The two men said their training was ongoing and excellent. The training included routinely spending time in a launch simulator where they would go through the procedure of firing the missiles.
Even pretending to launch nuclear warheads was so nervewracking that, on rare occasions, a missileer would crack under the strain. Halseth saw it happen a few times.
“People would get so involved in the simulation that they would back away and say they couldn’t do it,” Halseth said. “The few that I saw eliminated initiated it themselves, stating to the Air Force that they could no longer do this job.
“The other concern is that we were 50 feet underground in a small launch control center that was on shock absorbers. If somebody had a problem, it would likely be claustrophobia, because we were down there for 24 hours at a time, totally sealed in behind 8-ton blast doors.
“We could not go anywhere, and some people couldn’t handle it.”
The procedure to launch the missiles has to be fast and precise. A checklist would be followed to the letter, right up to the second the missile fuel ignited and the warhead started on its irretrievable flight.
Each launch control center has a two-man crew consisting of a commander and deputy commander. Individual centers are usually in control of 10 missiles.
“The deputy and the commander were about 15 feet apart at two different monitors,” Halseth said. “Each missile had a toggle switch that had to be flipped for it to be launched.
“We each had a key that would be inserted into a container. We would have to simultaneously turn those two keys at the same time after first arming the missiles.
“When we turned the keys, that would put a vote into the system for those missiles. It took two votes to launch the missiles, so another launch control center interconnected with us would also have to put in a vote.
“Once you have two votes in the system for those armed missiles, they would launch within the prescribed timeframe.”

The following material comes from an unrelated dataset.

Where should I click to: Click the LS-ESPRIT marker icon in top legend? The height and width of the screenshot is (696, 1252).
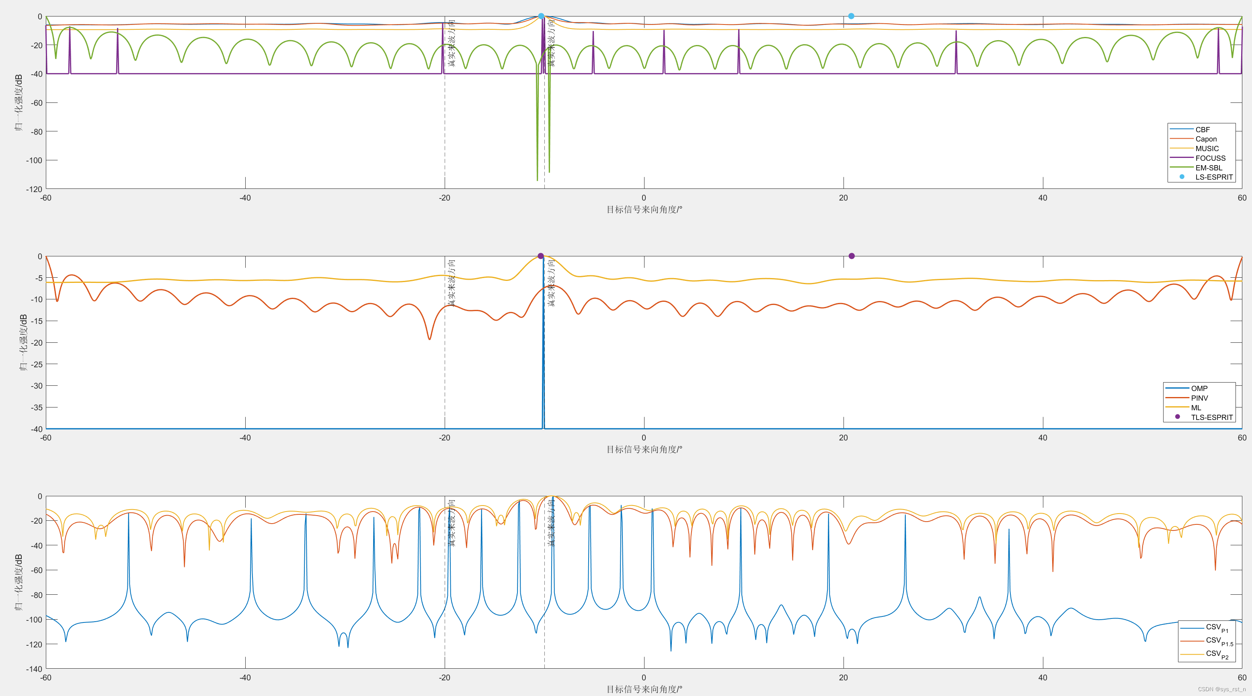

The only thing painted red in the launch control center was the safe that contained the launch codes. The safe contained two locks, one of which had to be opened by the commander and the other by the deputy.
Underscoring the seriousness of this is that each person is armed with a loaded pistol. The men were never told what the pistols were for, but it was implied that deadly force was authorized if it ever came to that.
“The only thing they would tell us was to load the pistol before we went into the launch control center,” Greenlaw said. “And to keep it loaded the whole time we were out there, and not to unload it until we got back.
“Remember, nobody could get to us because we had to open the blast door from our side. If someone went wacko and wanted to end it for everybody in the world, there would be the other guy with his pistol.”
All the training and preparation was directly linked to launching the missiles. What would follow was another matter.
“The plan after we launched was never as clearly articulated as the plan to launch,” Halseth said. “We were told it would take a pretty direct nuclear warhead hit on our launch control center to blow it up, but it certainly could be done.
“I’m not aware of any thought given to what’s next after we do our job.”
As Greenlaw put it, “What was emphasized was to do our job as quickly and as efficiently as possible.”
The trust the nation put in each of the missileers to do his job was a tremendous source of pride for each of them. It’s a pride that hasn’t flagged during the passing decades.
“The missileers were a tightknit bunch, like family,” Halseth said. “I think we all learned about loyalty, teamwork and discipline.
“We were down there alone, two men, for 24 hours, with no way to get to us. There is a tremendous amount of trust and responsibility put into that twoman crew to execute their job if needed.
“There (are) teams down there right now.”
James Greenlaw (left) and Michael Halseth, missileers who served at Minot Air Force Base, N.D., were at the Charlottesville reunion of people who once manned nuclear missile silos and launch centers.
A 1960s photo shows missileer Michael Halseth (right), of Keswick, and a colleague in a launch simulator at the Minot base.